Before we get into the complicated stuff, let's establish a baseline ...
What kind of pitcher was Pettitte? How does he stack up against other pitchers?
Thanks to the magical powers of Baseball-Reference.com's Play Index, I made a list of pitchers with between 220 and 260 wins - there are 27 of them since 1901 - and checked to see where Pettitte ranked among them in various categories.
With 240 wins, he's tied for 10th with Frank Tanana. Of the nine pitchers ahead of him, six are in the Hall of Fame; Jack Morris (254), spitballer Jack Quinn (247) and Dennis Martinez (245) are not.
With a .635 career winning percentage, he's third, behind only Whitey Ford and Three Finger Brown (both Hall of Famers). The three pitchers behind him are Hall of Famers, too. David Wells is the only pitcher (other than Pettitte) in the group with a .600 winning percentage (.604, actually) who's not in the Hall.
With a 116 ERA+ -- essentially ERA adjusted for league context and park effects - Pettitte ranks ninth. All eight pitchers ahead of him are in the Hall of Fame, but just behind him are Luis Tiant, Jim Bunning and Jack Quinn; only Bunning's in the Hall.
There's nobody exactly like Pettitte, so these comparisons can take us only so far. But I think it's fair to say that most of the pitchers who seem at least vaguely similar to Pettitte have been elected.
Granted, some of them had to wait an awful long time. Waite Hoyt - who won 237 games, 112 ERA+ -- last pitched in 1938, and was enshrined 31 years later.
On the other hand, Herb Pennock - who won 241 games, .598 winning percentage - was enshrined only 14 years after retiring in 1934.

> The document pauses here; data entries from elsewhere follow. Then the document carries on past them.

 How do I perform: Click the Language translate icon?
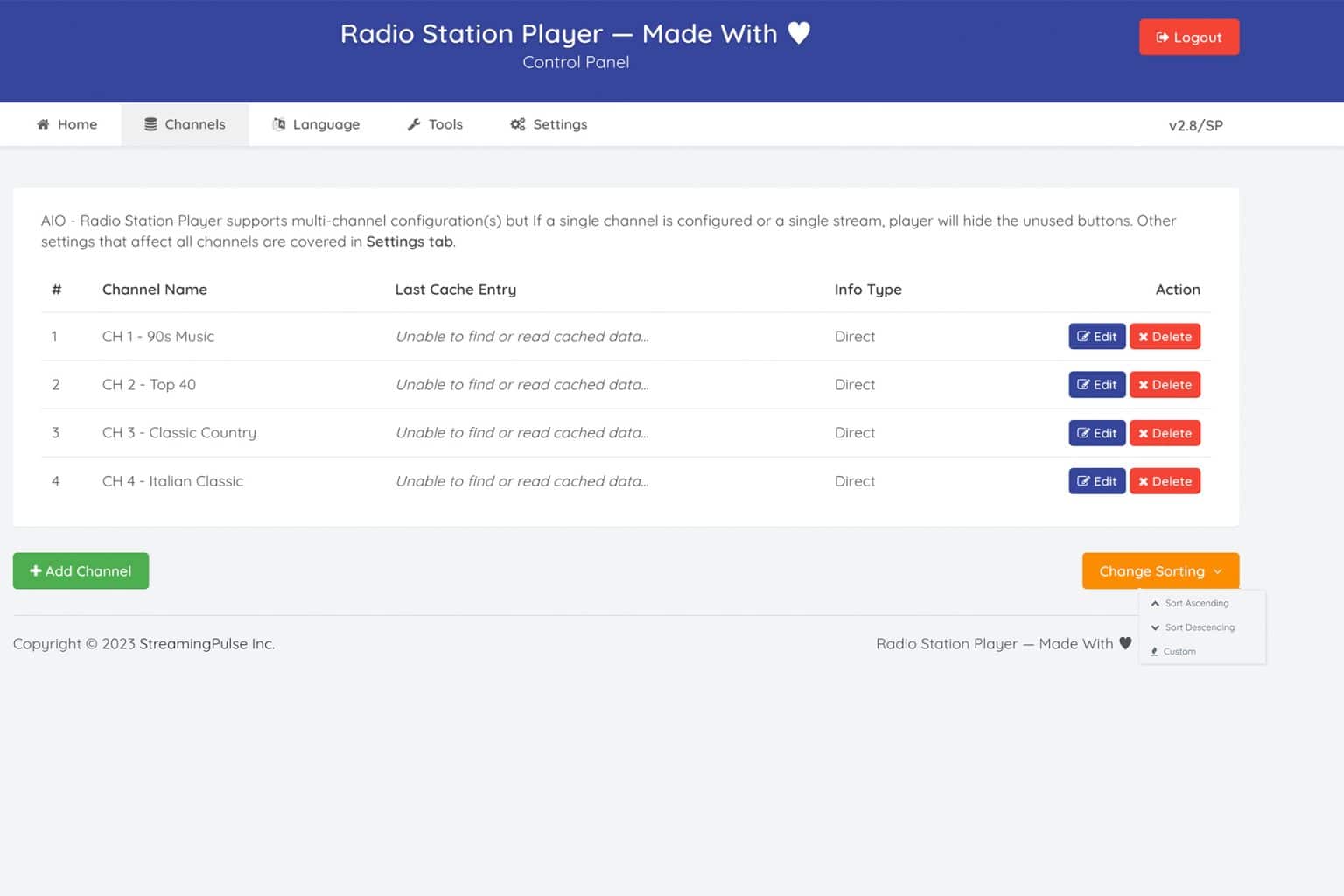(278, 124)
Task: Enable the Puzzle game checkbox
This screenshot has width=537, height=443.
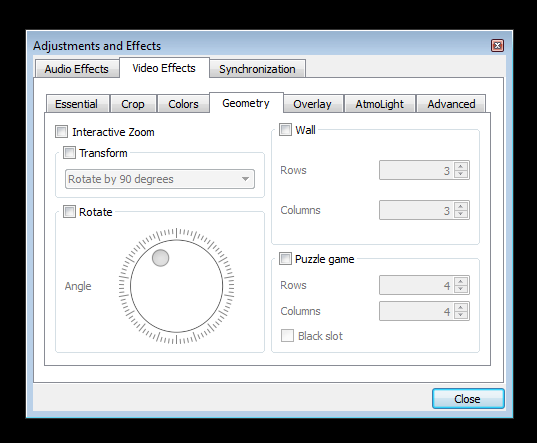Action: pyautogui.click(x=285, y=259)
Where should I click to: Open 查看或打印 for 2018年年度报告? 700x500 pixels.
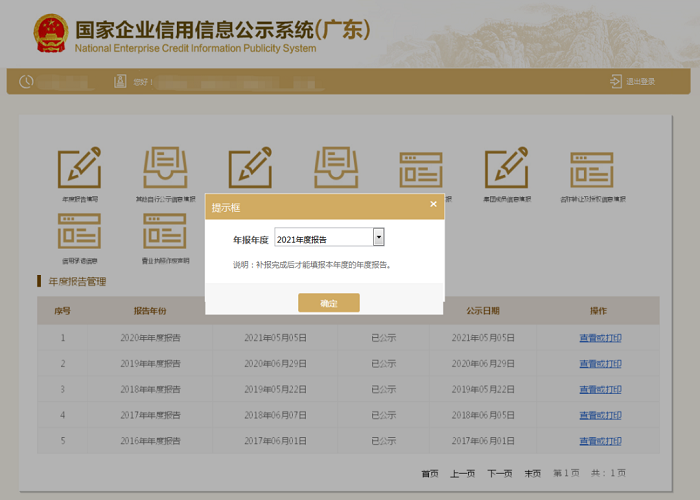click(x=600, y=389)

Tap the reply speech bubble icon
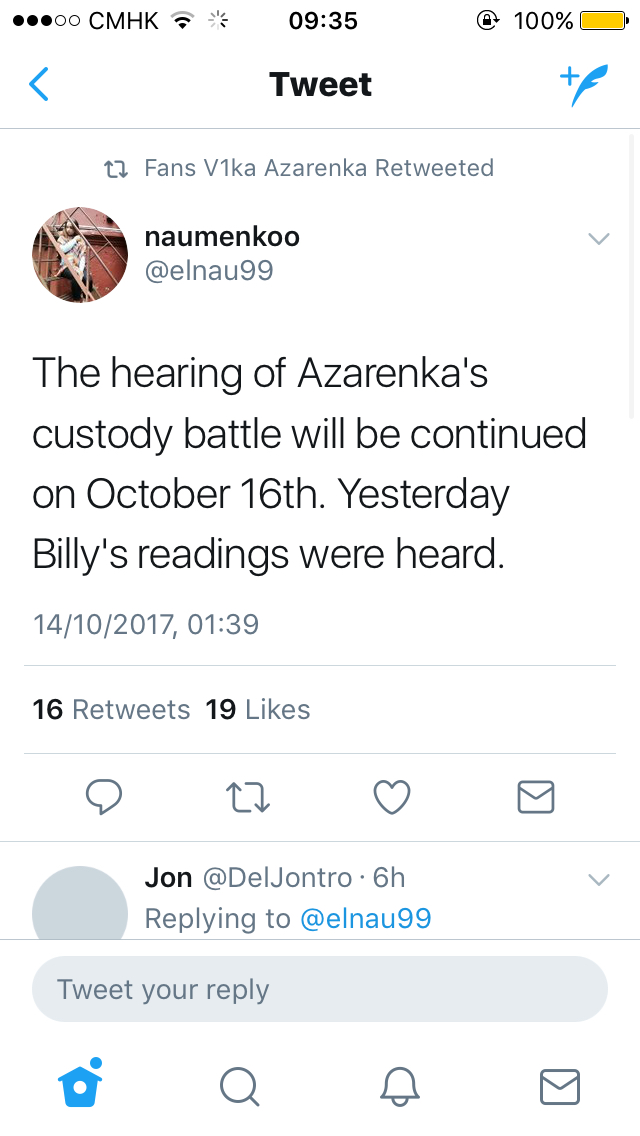coord(104,797)
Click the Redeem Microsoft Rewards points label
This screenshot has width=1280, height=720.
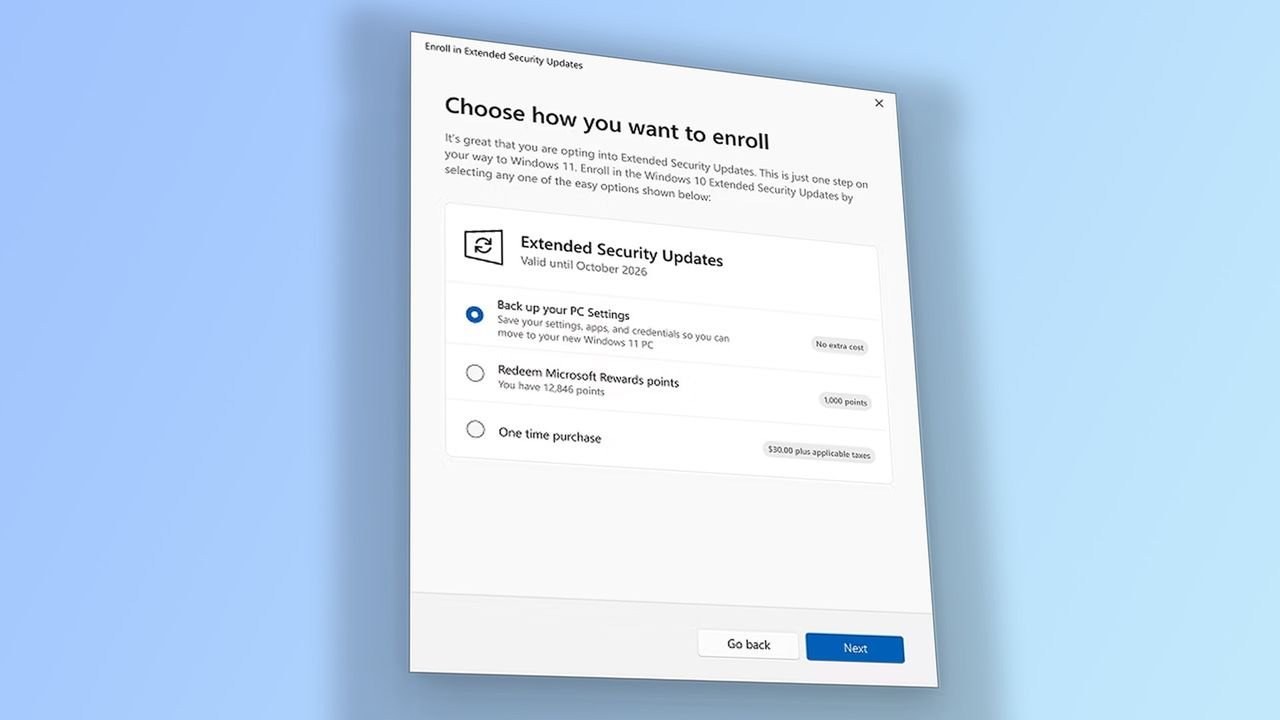pyautogui.click(x=588, y=376)
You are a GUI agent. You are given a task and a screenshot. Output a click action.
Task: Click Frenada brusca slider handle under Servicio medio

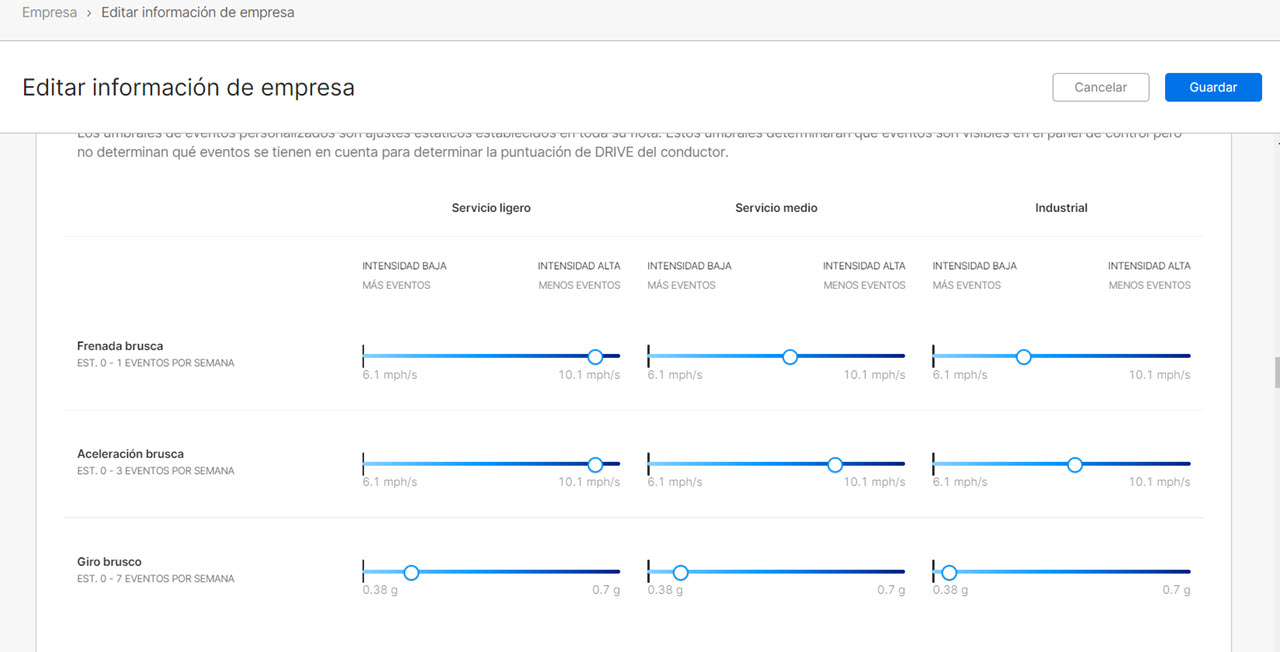pyautogui.click(x=790, y=357)
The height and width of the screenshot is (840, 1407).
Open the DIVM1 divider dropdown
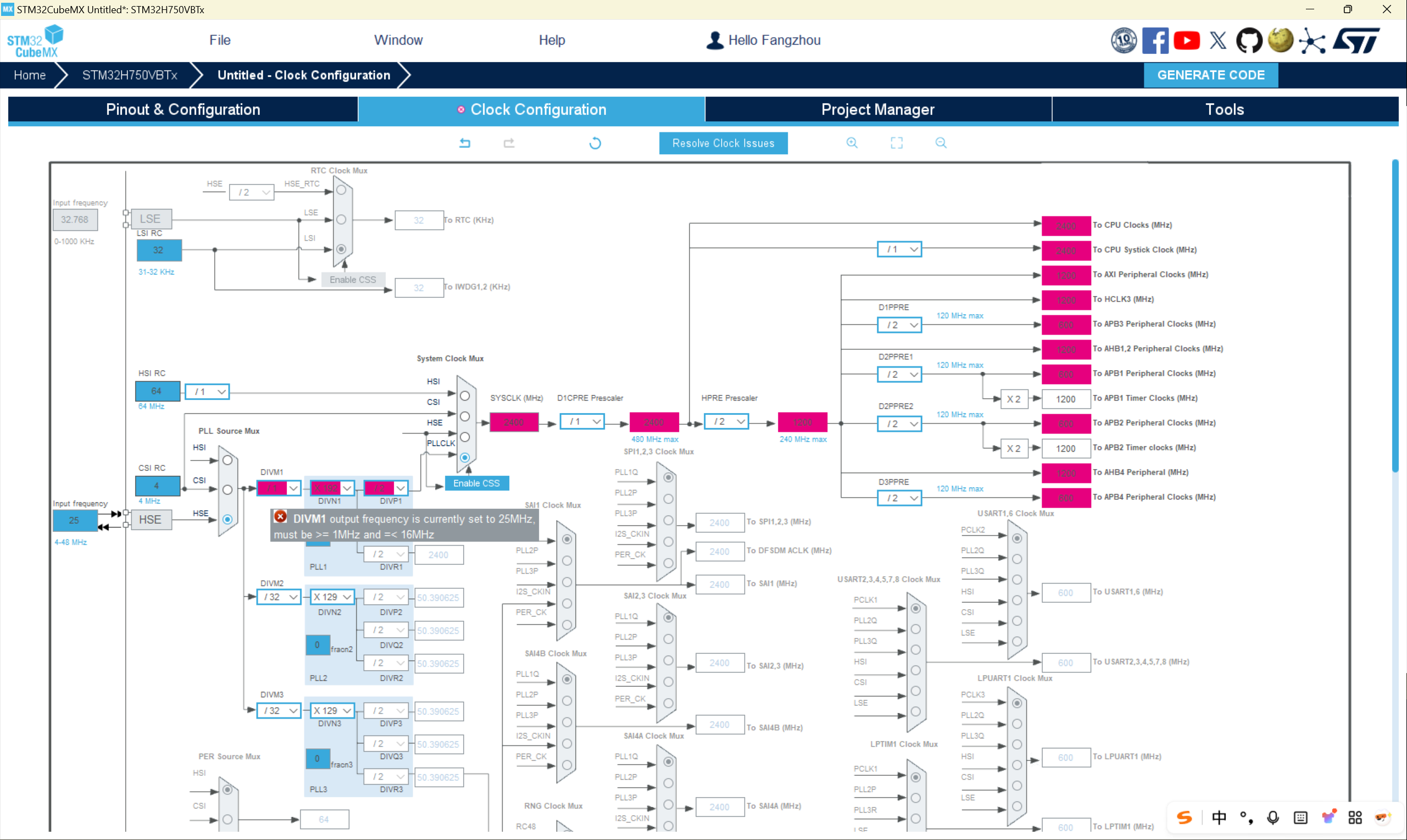293,488
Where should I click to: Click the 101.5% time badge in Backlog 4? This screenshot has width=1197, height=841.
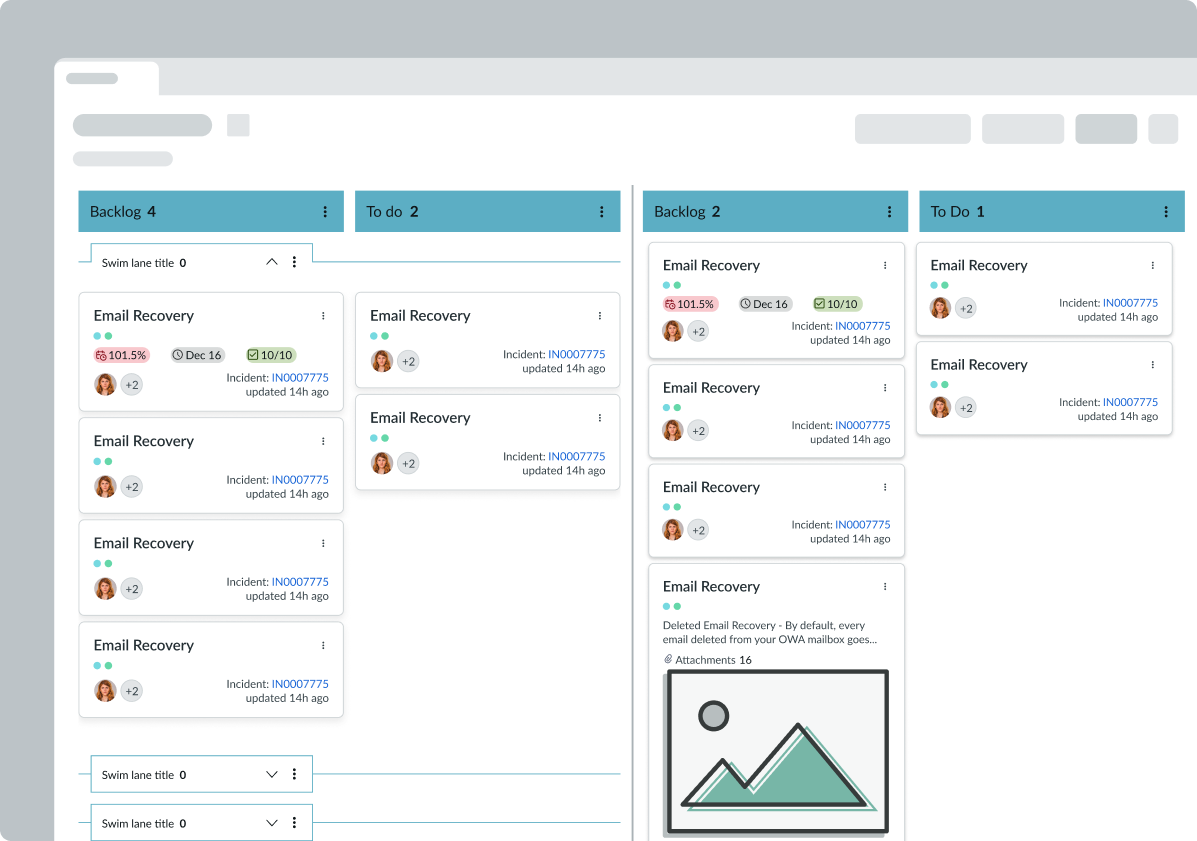(121, 355)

I bring up those two because they had something in common with Pettitte: While both pitched for other teams, both gained most of their fame as New York Yankees during a period when the Yankees were the best baseball team on the planet. This helped them win games, and it helped make them famous.
Having pitched for the Yankees for so many years is going to help Pettitte, obviously. He won more games because he pitched for the Yankees, and he won more postseason games because he pitched for the Yankees. Does he deserve a bunch of bonus points for his postseason action? Not really. His postseason stats are almost identical to his regular-season stats. But some bonus points, yes.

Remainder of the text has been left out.